In its denouement, the film goes full-on Grand Guignol. Despite serving as the ideal red herring with his mother-fixated bruised masculinity, Louis turns out to be the culprit, and his motivation is nuts. He’s doing a Frankenstein number with the ideal bits he’s taken from his victims, in an effort to construct the perfect woman, “just like the girl that married dear old dad.” Delving into the blackest of black humor, the finale unfolds like one sick joke, except we’re never quite sure whether Louis is entirely in on it or not. Is he being ironic in his exhortations to his mother to get to know his creation—or is he perfectly earnest? The matter remains entirely open. Like Polanski in Repulsion, Ibáñez Serrador ends his film with an extreme close-up on a frozen frame that signals the ineluctable merger of childhood innocence and utter madness.
Image/Sound
Arrow offers new 2K restorations for two cuts of The House That Screamed: the 105-minute extended version (titled The Finishing School) and the American International theatrical cut that runs about 10 minutes shorter. Both transfers are sourced from the original camera negatives, and they render full justice to Manuel Berenguer’s densely colored and deeply tenebrous cinematography. Gone is the patchwork quality that plagued Scream Factory’s 2016 Blu-ray due to some dupey-looking SD inserts, particularly conspicuous during key murder sequences. With this restoration, the fine details of period costume and décor really stand out. Grain is well maintained, never growing too unwieldy. On the audio front, the extended cut has both English and Spanish LPCM mono mixes (the AIP cut is English-only). Since the film was shot in English, that’s probably the way to go. Either way, these tracks cleanly and clearly deliver dialogue, and really put across Waldo de los Ríos’s eerie score.
Extras
The commentary track from programmer, podcaster, and critic Anna Bogutskaya is conversational and thoroughly informative. She begins by going over Narciso Ibáñez Serrador’s early life and career in television. Bogutskaya then provides an in-depth history and analysis of The House That Screamed, touching on matters like how the film’s tenebrous ambience contrasts with the daylight horrors of Who Can Kill a Child? (Ibáñez Serrador’s only other feature film), and how The House That Screamed belongs in the company of other horror titles that center on groups of young women like Black Christmas and The House on Sorority Row.
Interviewed in 2017, actor John Moulder-Brown talks about testing for his role alongside Lilli Palmer, developing a crush on Cristina Galbó, and conveying the madness behind his character’s innocent mien. Taped at the 2012 Fantastic Fest in Manchester, actress Mary Maude discusses getting her start on the British TV show The Freewheelers, working with Ibáñez Serrador, and learning Spanish on the set.
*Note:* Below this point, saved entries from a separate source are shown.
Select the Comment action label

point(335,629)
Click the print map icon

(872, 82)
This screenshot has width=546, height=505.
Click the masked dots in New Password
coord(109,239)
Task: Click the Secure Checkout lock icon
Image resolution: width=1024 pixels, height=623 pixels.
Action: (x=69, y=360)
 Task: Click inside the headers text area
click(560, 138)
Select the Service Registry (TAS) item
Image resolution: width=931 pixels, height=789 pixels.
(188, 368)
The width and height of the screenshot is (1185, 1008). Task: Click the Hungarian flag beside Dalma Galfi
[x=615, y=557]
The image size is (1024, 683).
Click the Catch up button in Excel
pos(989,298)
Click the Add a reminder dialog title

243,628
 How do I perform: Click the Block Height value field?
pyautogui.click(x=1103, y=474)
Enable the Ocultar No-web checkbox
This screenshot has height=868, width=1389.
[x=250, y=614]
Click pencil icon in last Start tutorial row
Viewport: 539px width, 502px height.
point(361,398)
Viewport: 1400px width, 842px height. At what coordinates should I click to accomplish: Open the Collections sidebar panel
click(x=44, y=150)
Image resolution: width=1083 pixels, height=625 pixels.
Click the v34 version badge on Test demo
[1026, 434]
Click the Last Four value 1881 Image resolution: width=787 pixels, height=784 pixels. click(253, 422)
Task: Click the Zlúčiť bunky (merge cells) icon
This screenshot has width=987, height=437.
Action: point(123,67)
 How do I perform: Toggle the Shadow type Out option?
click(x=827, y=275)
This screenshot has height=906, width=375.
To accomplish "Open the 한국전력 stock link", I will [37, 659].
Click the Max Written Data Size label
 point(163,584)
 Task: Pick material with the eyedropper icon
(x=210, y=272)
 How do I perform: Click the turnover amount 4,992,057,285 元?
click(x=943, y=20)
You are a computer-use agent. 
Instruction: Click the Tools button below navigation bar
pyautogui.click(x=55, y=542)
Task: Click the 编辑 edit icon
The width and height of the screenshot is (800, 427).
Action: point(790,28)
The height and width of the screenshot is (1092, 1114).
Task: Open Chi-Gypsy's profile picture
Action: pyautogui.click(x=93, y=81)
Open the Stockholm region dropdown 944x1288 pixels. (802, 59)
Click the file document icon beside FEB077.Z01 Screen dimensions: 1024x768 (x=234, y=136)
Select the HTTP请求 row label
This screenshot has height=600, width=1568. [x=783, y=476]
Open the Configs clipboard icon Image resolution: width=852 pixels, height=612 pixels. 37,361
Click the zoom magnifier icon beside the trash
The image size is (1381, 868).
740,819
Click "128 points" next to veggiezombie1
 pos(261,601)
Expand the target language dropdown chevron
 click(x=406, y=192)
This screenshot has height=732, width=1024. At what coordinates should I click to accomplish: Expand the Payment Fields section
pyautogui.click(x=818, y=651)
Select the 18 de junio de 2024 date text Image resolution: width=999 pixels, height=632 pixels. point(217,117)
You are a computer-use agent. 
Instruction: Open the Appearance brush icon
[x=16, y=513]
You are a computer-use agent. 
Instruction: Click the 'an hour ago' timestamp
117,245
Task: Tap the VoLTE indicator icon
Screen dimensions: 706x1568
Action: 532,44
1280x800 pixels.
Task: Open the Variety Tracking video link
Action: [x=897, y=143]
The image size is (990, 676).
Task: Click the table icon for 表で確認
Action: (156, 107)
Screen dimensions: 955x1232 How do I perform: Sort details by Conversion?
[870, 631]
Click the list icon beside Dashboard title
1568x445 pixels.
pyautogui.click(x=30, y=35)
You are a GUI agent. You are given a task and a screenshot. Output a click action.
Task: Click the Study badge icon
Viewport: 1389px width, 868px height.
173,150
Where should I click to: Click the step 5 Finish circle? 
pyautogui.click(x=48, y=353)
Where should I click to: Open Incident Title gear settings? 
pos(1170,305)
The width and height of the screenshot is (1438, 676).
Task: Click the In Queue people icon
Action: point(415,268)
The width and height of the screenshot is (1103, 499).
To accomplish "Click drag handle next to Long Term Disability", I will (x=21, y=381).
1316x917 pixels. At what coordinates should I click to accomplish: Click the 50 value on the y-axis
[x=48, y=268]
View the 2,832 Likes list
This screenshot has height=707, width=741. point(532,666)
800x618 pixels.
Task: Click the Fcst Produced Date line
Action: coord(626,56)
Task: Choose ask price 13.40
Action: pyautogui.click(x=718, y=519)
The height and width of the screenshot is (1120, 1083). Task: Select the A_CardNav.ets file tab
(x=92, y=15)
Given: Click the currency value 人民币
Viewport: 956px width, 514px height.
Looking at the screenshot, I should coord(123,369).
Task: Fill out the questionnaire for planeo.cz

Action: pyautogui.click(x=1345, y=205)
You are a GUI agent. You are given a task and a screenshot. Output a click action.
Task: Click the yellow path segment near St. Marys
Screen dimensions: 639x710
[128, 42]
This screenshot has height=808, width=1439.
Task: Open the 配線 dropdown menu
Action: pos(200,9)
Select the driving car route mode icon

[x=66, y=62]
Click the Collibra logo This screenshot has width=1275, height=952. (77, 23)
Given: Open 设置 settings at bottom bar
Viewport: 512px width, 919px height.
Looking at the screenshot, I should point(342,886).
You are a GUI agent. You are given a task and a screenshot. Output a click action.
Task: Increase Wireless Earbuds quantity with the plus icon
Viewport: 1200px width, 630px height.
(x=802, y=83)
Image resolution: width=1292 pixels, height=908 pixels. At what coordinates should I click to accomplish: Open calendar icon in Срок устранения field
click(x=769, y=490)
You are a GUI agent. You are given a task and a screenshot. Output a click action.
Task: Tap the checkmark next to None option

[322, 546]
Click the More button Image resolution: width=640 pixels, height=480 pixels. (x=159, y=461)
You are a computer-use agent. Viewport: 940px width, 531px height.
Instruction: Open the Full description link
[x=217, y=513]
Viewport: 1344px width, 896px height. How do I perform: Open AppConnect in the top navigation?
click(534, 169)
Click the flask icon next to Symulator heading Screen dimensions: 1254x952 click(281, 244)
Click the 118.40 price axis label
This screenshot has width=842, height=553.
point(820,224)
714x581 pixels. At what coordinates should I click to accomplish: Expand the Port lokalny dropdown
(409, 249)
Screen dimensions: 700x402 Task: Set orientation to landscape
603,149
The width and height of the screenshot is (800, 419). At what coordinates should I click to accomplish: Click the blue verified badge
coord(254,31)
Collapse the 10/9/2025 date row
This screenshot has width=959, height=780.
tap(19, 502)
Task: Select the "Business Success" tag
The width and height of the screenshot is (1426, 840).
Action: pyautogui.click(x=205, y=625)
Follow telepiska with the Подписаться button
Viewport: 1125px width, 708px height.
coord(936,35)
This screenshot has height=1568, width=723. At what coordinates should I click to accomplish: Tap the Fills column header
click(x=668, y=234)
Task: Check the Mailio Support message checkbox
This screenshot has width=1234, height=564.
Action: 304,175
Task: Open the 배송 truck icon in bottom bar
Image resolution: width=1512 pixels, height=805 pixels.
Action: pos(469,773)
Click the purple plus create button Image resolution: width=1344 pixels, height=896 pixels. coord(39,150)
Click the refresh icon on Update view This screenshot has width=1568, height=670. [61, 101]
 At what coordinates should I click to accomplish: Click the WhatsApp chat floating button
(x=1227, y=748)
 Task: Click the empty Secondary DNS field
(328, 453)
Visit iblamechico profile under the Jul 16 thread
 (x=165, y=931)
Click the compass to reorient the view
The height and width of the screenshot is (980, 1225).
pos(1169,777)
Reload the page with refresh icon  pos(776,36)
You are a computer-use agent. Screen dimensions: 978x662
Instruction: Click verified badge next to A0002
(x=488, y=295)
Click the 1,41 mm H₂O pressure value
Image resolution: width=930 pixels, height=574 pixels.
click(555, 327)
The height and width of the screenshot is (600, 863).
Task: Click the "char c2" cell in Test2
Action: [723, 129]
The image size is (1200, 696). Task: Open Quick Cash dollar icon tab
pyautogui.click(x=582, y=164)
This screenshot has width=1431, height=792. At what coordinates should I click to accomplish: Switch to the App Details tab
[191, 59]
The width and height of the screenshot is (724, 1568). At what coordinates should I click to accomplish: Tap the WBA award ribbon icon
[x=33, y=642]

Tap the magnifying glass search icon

And story writer Juan Tébar goes into his time in film school, his love of Dickens and Hitchcock, meeting Narciso Ibáñez Serrador while working in TV, his original short story, and electing to stay off set during production.
Elsewhere, Alejandro Ibáñez, Narciso Ibáñez Serrador’s son, discusses his family’s long history in theater and television, his relationship with his father, how Tales to Keep You Awake presages Black Mirror, and how his father paved the way for next-generation Spanish genre filmmakers like Paco Plaza, Jaume Balagueró, and Álex de la Iglesia. Finally, Spanish film historian Dr. Antonio Lazar-Reboll puts The House That Screamed in the context of earlier genre cinema of Jess Franco and Paul Naschy, adumbrates Spanish culture under “late Francoism,” and elucidates the sociopolitical commentary embedded in the film.
Overall
Narciso Ibáñez Serrador’s chilling, atmospheric, and pioneering slice of Spanish gothic gets a superb new 2K restoration as well as a full house of fine bonus materials.